Pinus mugo with snow
Pinus mugo with snow

My tall Pinus mugo (mugho pine) has multiple stems. It’s a rangy forest pine, rather than one of those cute little mini mugho shrubs for the mixed border. I’ve been wanting to add a more compact mugo to a different garden area, but this large one is a match for the spruce trees here. In the garden underneath there are lots of Tiarella (foamflowers) covered up for winter.

animal tracks under evergreens
animal tracks under evergreens

Here is where a pine and spruce meet in front of my house. You can follow the animal tracks under the trees to a cozy conifer cave.

animal tracks under spruce tunnel
animal tracks under spruce tunnel

More tracks lead under some spruce branches that are about 60 cm (2 ft) off the ground. There are many short perennials planted under these trees that are buried until spring. The snow helps insulate the Heuchera (coral bells), Tiarella (foamflower), Brunnera, Hosta, dwarf Aruncus (goatsbeard), Epimedium (bishop’s hat), Asarum (wild ginger), Hepatica (liverleaf) and others in the garden here. In the summer I’m always looking down to see the perennials, and don’t notice the evergreens as much. In winter it’s the conifers, twice the height of the house, that catch your attention, and force you to look up.

snow on railing
snow on railing

We’ve transitioned from late fall into full blown winter. Snow is piling up on every surface, and last night it was -19° C (-2° F). Instead of hunching over, and staring at the snow as I rush from car to house, I can look up at the sparkling conifers and the blue sky. When the sun shines, and the snow glistens, it can be enjoyable to be outside and delight in the winter sights.

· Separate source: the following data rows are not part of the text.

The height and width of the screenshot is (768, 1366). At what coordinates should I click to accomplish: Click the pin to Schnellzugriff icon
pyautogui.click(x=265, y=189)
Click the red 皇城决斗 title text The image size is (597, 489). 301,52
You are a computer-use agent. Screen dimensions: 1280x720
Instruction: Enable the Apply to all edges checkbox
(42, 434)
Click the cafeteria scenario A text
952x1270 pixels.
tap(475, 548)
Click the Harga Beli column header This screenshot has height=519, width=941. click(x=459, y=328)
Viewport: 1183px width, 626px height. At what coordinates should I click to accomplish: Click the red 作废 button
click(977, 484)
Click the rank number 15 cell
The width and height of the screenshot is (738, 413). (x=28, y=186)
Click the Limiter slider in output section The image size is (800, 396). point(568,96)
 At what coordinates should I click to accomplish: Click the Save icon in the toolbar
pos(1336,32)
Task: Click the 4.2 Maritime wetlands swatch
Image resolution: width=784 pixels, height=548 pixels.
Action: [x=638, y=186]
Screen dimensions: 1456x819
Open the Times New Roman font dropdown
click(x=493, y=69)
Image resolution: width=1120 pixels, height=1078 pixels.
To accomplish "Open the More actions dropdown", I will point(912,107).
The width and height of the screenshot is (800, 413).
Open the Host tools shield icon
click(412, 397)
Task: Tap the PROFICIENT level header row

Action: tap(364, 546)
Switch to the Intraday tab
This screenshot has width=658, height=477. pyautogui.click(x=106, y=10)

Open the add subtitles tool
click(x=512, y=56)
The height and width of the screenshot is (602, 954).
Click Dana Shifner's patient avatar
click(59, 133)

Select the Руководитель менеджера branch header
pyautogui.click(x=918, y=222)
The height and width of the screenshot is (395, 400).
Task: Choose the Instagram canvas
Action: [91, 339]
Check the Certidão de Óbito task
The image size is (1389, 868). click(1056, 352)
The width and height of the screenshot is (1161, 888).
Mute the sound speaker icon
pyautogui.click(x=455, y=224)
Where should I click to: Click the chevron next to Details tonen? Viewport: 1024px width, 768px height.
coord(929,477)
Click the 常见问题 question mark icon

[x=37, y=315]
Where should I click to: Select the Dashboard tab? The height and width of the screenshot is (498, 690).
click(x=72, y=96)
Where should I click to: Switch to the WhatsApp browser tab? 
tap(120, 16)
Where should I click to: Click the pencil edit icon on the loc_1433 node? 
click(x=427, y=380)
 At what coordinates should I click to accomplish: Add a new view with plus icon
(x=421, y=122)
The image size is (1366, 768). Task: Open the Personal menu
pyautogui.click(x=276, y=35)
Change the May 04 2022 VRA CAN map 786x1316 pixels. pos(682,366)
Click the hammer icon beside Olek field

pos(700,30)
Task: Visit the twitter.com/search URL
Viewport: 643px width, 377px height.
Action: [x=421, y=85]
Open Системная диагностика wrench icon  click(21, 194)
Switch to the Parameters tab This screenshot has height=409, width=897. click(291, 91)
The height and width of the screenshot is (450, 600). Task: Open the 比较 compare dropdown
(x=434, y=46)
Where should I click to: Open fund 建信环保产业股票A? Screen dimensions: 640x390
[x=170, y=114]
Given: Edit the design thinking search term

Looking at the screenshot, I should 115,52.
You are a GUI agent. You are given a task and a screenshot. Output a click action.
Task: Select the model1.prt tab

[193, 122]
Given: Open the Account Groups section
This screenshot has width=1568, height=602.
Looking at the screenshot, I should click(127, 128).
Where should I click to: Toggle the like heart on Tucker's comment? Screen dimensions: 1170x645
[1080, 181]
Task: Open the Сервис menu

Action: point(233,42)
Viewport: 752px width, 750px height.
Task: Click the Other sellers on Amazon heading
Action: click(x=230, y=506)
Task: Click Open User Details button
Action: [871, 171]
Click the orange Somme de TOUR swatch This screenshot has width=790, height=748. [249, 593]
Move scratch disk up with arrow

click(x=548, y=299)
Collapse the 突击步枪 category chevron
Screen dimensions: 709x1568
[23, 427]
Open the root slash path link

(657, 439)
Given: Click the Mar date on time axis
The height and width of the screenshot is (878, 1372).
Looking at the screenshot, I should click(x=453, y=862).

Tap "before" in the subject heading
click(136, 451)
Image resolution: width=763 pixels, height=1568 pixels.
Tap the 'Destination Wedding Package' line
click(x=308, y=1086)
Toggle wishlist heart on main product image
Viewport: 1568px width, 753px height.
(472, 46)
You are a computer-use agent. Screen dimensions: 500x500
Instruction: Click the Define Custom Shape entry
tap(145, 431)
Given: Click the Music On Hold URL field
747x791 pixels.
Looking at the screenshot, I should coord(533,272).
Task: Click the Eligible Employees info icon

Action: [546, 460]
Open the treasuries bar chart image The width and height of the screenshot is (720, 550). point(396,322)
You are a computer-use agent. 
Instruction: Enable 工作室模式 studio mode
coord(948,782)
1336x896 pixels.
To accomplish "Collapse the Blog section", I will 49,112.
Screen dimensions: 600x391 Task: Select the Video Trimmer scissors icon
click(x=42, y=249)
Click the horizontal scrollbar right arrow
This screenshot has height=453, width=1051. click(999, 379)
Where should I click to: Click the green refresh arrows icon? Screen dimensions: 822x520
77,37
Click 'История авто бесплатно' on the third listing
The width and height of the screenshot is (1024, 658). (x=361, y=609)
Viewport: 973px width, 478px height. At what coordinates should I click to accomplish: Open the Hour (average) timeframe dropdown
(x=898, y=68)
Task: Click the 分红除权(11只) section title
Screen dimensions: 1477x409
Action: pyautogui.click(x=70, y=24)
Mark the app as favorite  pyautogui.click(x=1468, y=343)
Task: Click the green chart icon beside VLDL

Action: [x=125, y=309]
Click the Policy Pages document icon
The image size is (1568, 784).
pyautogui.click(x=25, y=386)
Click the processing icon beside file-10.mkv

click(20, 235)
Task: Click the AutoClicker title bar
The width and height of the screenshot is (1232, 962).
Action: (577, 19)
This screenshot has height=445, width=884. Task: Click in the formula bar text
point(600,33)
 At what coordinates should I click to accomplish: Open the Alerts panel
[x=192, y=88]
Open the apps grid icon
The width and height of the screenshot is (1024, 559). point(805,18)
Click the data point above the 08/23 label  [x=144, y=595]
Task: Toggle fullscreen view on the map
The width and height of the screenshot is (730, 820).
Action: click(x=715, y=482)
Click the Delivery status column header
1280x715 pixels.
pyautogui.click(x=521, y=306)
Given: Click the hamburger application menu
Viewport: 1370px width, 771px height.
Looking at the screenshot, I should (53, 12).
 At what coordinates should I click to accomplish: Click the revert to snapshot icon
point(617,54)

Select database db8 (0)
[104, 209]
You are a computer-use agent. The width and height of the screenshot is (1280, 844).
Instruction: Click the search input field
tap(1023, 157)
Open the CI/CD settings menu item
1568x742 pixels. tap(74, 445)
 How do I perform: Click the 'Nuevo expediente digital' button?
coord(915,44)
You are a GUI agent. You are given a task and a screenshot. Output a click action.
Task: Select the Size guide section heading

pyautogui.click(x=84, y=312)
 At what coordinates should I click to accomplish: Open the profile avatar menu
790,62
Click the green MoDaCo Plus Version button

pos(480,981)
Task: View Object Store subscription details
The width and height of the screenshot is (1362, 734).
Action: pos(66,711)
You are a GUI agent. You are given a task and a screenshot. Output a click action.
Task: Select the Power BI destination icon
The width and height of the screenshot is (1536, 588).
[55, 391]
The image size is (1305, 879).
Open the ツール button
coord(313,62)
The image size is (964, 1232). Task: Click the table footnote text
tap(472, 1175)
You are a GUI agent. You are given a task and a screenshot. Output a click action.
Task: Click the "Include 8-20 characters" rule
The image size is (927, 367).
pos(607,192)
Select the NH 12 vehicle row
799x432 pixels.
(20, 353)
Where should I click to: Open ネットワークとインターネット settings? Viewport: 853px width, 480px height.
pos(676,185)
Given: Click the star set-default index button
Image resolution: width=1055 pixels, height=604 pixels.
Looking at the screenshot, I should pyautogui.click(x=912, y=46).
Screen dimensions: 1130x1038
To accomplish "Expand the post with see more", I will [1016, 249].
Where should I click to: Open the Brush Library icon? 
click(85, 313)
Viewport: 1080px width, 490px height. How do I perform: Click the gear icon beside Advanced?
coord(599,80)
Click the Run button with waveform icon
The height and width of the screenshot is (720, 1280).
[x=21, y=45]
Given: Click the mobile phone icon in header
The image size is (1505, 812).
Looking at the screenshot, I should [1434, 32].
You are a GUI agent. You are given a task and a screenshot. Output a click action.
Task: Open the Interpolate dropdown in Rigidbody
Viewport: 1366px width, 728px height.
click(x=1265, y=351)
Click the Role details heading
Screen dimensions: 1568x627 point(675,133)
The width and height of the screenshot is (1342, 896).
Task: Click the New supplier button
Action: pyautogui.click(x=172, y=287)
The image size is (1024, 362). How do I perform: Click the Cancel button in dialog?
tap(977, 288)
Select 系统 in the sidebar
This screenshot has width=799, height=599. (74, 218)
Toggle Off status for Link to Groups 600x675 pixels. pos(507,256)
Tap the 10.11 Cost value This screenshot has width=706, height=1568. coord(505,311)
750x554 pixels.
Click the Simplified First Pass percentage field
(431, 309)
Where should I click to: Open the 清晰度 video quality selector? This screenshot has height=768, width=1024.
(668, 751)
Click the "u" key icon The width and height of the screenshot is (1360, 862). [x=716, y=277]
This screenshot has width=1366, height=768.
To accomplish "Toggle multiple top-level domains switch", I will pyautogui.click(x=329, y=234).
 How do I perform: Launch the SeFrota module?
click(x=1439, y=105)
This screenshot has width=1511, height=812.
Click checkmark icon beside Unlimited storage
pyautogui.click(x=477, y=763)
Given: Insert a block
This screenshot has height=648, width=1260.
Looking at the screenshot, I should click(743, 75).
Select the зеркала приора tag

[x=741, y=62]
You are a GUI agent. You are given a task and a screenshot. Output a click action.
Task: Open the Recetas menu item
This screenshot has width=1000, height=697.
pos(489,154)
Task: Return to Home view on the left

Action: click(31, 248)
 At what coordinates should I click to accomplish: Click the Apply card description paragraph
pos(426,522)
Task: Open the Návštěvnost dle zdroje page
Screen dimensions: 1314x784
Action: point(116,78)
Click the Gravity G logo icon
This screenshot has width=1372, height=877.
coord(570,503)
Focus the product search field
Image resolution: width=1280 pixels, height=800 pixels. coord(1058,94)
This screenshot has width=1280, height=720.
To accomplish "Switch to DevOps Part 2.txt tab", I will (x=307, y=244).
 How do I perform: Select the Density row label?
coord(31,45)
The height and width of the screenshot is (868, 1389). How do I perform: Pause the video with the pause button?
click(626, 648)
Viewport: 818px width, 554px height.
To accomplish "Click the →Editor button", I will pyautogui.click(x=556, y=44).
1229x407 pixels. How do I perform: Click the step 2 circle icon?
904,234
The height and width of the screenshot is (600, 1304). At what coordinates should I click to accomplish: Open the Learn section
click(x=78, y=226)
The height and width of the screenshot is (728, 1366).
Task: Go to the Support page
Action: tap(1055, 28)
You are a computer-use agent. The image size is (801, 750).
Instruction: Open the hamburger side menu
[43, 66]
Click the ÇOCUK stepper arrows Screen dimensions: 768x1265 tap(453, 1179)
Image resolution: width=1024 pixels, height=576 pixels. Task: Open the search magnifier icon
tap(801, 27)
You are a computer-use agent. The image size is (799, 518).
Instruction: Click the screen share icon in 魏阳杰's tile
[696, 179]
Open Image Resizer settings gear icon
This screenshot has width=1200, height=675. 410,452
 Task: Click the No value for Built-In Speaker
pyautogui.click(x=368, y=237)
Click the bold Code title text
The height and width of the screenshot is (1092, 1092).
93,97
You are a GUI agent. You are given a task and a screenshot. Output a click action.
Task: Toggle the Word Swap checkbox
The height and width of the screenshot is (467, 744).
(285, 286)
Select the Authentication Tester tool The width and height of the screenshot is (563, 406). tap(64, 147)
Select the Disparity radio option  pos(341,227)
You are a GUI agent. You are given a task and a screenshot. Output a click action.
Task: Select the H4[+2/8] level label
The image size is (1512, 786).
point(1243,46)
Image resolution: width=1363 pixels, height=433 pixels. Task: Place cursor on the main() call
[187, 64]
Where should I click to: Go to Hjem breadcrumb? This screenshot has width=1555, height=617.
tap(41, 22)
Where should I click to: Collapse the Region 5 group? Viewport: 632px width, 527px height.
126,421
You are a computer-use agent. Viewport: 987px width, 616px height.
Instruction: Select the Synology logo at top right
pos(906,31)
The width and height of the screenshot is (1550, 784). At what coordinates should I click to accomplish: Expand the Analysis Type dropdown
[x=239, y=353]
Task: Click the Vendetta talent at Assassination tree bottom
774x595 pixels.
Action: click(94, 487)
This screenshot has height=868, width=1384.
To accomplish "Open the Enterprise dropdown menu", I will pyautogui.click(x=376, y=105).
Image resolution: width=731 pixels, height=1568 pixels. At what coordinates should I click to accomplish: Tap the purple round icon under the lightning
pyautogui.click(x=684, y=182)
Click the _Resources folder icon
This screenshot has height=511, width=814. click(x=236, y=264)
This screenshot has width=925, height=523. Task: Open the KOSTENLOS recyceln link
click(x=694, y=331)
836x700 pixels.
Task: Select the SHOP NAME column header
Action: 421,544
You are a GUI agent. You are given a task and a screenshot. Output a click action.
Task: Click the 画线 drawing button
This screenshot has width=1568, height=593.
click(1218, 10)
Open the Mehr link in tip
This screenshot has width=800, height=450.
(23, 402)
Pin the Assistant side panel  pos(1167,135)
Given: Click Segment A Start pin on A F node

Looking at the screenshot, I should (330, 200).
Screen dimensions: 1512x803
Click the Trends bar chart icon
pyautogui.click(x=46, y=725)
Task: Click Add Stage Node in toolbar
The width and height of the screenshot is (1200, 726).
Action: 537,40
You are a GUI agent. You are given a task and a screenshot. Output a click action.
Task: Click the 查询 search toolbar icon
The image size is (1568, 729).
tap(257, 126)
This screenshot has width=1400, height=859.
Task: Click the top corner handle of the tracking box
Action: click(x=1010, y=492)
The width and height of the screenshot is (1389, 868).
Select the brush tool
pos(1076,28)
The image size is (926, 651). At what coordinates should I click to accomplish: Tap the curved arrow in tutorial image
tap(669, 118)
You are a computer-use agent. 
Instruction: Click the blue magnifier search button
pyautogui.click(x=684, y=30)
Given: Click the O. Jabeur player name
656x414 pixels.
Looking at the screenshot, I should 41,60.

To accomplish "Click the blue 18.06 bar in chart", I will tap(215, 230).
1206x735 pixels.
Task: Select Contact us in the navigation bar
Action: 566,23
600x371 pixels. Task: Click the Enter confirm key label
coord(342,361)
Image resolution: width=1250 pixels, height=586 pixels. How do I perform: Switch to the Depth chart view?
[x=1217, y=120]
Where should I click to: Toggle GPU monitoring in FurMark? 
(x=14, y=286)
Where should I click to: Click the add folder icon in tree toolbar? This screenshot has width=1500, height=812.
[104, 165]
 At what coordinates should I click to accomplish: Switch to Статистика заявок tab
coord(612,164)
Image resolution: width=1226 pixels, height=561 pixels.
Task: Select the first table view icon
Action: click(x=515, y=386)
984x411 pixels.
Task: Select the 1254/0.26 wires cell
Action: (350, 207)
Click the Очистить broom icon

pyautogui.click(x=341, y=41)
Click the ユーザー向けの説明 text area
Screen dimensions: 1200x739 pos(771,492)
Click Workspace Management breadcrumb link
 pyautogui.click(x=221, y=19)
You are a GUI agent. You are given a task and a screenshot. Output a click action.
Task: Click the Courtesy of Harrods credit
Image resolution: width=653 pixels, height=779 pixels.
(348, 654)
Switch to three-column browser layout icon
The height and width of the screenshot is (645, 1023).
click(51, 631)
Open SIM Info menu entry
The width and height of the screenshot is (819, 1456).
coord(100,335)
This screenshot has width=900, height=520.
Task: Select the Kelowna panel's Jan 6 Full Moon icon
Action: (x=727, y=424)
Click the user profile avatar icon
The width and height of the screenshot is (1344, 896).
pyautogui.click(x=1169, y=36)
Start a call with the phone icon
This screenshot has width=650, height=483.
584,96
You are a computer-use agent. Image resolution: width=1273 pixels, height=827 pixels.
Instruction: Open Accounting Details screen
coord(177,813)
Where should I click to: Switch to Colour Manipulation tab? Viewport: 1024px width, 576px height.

53 thoughts on “Changing to Winter in the Garden”

  1. I don’t envy you the snow;( Neither temperature. But I must admit that is very beautiful on the conifers:)
    It was one of those ordinary indoors begonias I bought:)
    Have a nice day/Monne

  2. So many great pines and spruce trees you have in your garden. When trees are so old it is a great size for them. Beautiful carvings you have on them. There was a lot of snow! Here we had snow several times, but now everything is gone. But it’ll come soon I guess.
    Great photos you’ve taken!

  3. It’s good you have that attitude toward snow!! I don’t welcome it so much but after the horrible drought, heat & fires this summer, I think I should switch my attitude! It seems early for a foot tho? We’ve had a couple snowstorms but it’s warmed up quickly afterwards & melted it. Stay warm!

  4. Even if I don´t like snow so much, I must say that your photos from your garden look very nice. All the big trees, animals hiding under them, your perennials – so nice. But I wish that wintertime should be a little bit shorter than it is.

    1. Törnrosa, I have to say that by February I grow very tired of it too. Plus, it is much easier to appreciate the snow when the sky is blue and sunny, than in the middle of a snowstorm while you are driving.

  5. NS: You’ve captured the transition beautifully. Now it is all lines and texture. Like you, I am so glad the previous owners in this older neighbourhood liked conifers.

    1. Ms S, when I chose this house, one of the features that I liked best was the mature trees. There are always birds and squirrels, and once a very lost porcupine came through.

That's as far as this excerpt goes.